1 . In response to the Office Action mailed September 30, 2004, applicant submitted 
an amendment filed on December 30, 2004, in which the applicant traversed and 
requested reconsideration with respect to independent claims 1, 16, 26, 41, 51 and 
66. 

Response to Arguments 

2. Applicant's argue regarding claim 1 that Itoh's speech synthesizer is based on 
concatenating time-domain waveforms, meanwhile, claim 1 is directed to feature- 
domain concatenation . Applicant's argue that Itoh explicitly teaches away from feature 
domain concatenation approaches.
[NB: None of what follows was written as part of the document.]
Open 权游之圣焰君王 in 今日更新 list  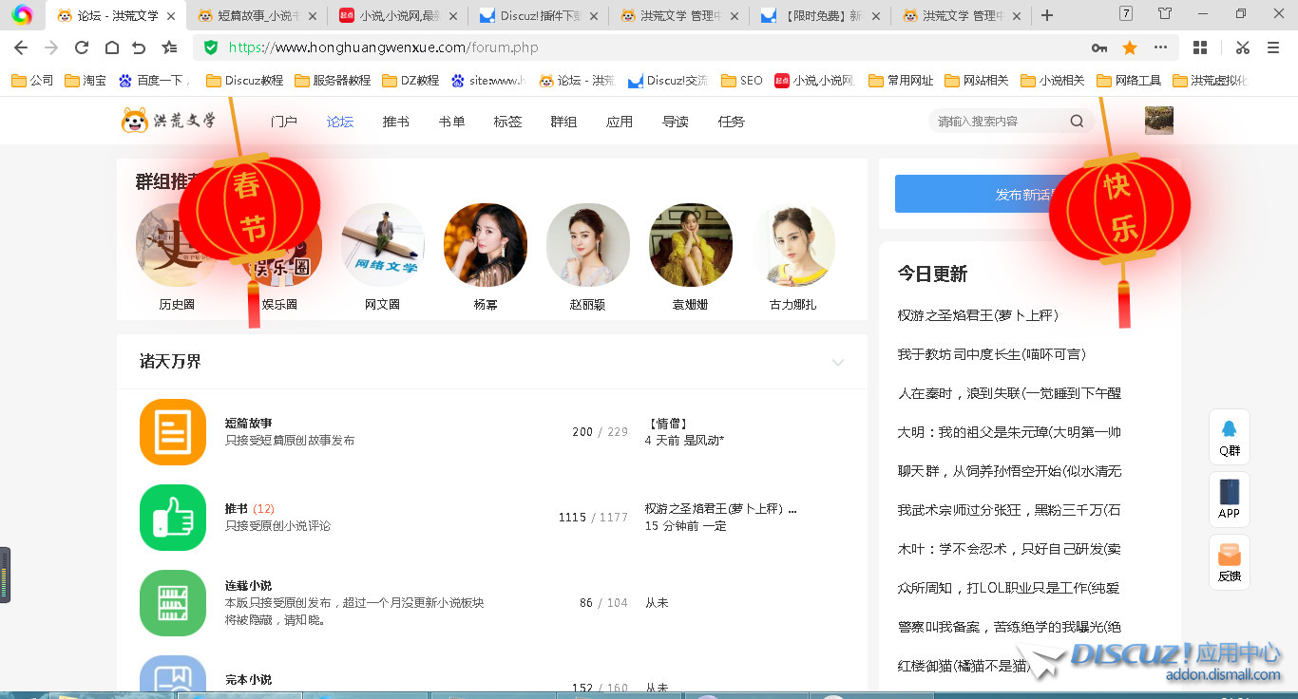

Applicant's also argue that Itoh's clustering of LPC 
parameter vectors, describes clustering as gathering together similar phonemes from 
differenct parts of the input speech database. Applicant's argue that it has nothing to do 
with generating an ordered, concatenated output series for speech synthesis. Also, 
regarding claim 1 , applicant's argue that there is simply no mention or suggestion of 
"complex line spectrum", which is defined as "the sequence of respective sine-wave 
amplitudes. Phrases and frequencies in a sinusoidal speech representation". 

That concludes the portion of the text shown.